I couldn’t breathe.
Snot clogged my nostrils, and I choked back tears with shoulders heaving from sobs on sobs on sobs.

The past couple of days have been filled with tear stained clothes but mostly hotel carpets because when tears flow the floor is the only appropriate place to be. Because when brokenness enters in, knees fail and the burgundy carpet greets me like an old friend.

I once heard that love is best expressed in layers, that shallow love is one dimensional and deep love has infinite layers. I see that in the Father’s love. As I walk through life I don’t discover new ideas or thoughts, just deeper revelations of simple truths. The Father loves me. Jesus is gracious. The Spirit communes with me. I am worthy. The same foundations over and over and over. New perspective of the same idea. Fresher. Deeper.

I find similarity in the truth of brokenness. Brokenness enters in multiple layers. Because when brokenness is embraced it produces love and dependence. One dimensional brokenness begets one dimensional love. I knew brokenness was coming at Launch. Truthfully, 11 months (again) scares me, scares me bad. I can’t take it altogether; I need to take it in bits and pieces, sections and seasons. And honestly, Jesus scares me too. And there are many times I wish that I could swallow Him whole. But I can’t, and He continually asks things of me that are bigger than myself, more than I can handle, more than I want to handle.

There have been multiple layers of brokenness these past few days. Some I saw coming, some I didn’t. But I remind myself that deep brokenness begets deep love for Jesus. Too often do I find myself attempting to embrace Jesus without embracing the pain and the mess. And I’ve come to realize that not going through the process generates shallow love. Not exactly what I’m looking for.

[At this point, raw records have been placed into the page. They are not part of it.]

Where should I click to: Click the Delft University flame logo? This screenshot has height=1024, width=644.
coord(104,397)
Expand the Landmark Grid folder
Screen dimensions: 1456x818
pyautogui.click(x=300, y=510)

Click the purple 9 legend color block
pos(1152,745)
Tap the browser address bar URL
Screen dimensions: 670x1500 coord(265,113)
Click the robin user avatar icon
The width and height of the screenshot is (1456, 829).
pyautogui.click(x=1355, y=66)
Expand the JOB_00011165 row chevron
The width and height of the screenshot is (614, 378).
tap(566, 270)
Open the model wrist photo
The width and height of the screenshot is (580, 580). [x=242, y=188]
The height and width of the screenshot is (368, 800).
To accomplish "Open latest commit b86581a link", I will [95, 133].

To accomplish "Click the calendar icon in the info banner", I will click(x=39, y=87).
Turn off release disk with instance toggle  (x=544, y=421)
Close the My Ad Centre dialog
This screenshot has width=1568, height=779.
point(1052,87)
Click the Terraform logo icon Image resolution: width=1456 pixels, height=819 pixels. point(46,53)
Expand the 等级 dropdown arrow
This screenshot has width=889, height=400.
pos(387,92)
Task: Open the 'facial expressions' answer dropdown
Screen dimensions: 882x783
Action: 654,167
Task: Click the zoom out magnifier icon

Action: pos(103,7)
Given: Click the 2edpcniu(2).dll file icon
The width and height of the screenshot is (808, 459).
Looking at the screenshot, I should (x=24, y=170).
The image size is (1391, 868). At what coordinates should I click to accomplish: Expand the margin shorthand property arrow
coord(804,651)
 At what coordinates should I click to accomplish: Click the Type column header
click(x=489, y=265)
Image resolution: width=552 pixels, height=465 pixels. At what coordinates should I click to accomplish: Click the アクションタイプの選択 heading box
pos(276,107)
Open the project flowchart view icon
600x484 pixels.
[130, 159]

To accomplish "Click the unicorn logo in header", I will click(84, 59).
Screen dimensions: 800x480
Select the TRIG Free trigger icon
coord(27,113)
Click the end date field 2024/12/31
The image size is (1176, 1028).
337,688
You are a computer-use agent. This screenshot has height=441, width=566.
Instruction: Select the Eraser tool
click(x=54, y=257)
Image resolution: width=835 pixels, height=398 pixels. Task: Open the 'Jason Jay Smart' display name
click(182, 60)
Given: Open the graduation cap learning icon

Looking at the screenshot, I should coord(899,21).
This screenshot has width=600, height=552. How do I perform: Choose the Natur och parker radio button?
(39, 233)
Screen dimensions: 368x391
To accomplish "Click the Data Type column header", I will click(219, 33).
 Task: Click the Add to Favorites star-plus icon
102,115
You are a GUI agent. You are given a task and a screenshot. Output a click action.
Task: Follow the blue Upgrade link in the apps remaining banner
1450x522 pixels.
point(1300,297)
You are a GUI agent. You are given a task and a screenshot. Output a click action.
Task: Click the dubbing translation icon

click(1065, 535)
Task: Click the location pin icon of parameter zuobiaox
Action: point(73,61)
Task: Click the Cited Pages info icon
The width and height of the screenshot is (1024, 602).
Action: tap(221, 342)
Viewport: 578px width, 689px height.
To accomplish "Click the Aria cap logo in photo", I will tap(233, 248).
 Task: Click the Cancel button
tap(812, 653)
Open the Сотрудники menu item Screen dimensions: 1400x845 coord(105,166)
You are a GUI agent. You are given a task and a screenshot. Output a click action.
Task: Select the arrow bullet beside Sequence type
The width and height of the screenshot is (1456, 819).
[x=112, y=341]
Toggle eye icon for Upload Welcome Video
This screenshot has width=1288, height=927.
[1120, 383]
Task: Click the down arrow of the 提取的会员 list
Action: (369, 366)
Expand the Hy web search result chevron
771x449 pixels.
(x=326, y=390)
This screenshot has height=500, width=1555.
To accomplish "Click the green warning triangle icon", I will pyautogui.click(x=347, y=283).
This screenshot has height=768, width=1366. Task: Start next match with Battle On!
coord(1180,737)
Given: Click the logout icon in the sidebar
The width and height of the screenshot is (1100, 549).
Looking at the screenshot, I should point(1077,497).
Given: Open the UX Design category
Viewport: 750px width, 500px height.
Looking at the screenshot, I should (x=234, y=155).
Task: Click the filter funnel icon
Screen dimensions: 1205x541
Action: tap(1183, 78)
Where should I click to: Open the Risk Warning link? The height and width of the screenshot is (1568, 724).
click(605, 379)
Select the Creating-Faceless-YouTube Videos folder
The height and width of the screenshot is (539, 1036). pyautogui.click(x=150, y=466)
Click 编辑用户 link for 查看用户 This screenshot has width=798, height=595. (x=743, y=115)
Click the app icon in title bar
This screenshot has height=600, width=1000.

I’ve been wanting to write about this next year as a year of intentionality, a year of saying ‘Yes’ to the Lord. A year of being unhindered and bold. A year of embarrassment and unpredictability. A year of discovering the Kingdom of heaven like the man in the parable discovering hidden treasure. And discovering it again. And again. And again. And I wanted it to look like this..

I had this picturesque ideal of what it’d look like to start saying ‘yes’. I thought I’d hit the ground running in India. But it’s already begun. It began a while ago. It began as soon as old creation in me said ‘yes’ to become a new creation in Him. Because my co-leader on Z Squad and I often said, ‘This isn’t just for the World Race, this is for the rest of your life.‘ As the hotel carpet has become a familiar place over these past couple of days, as I say ‘yes’ and physically lower myself again and again, I discover my spirit is lifting, slowly but surely.

Saying ‘Yes’ isn’t like Jim Carrey from Yes Man.
Instead it’s where my embrace of brokenness meets His grace and love. That’s where beautiful things begin to flourish.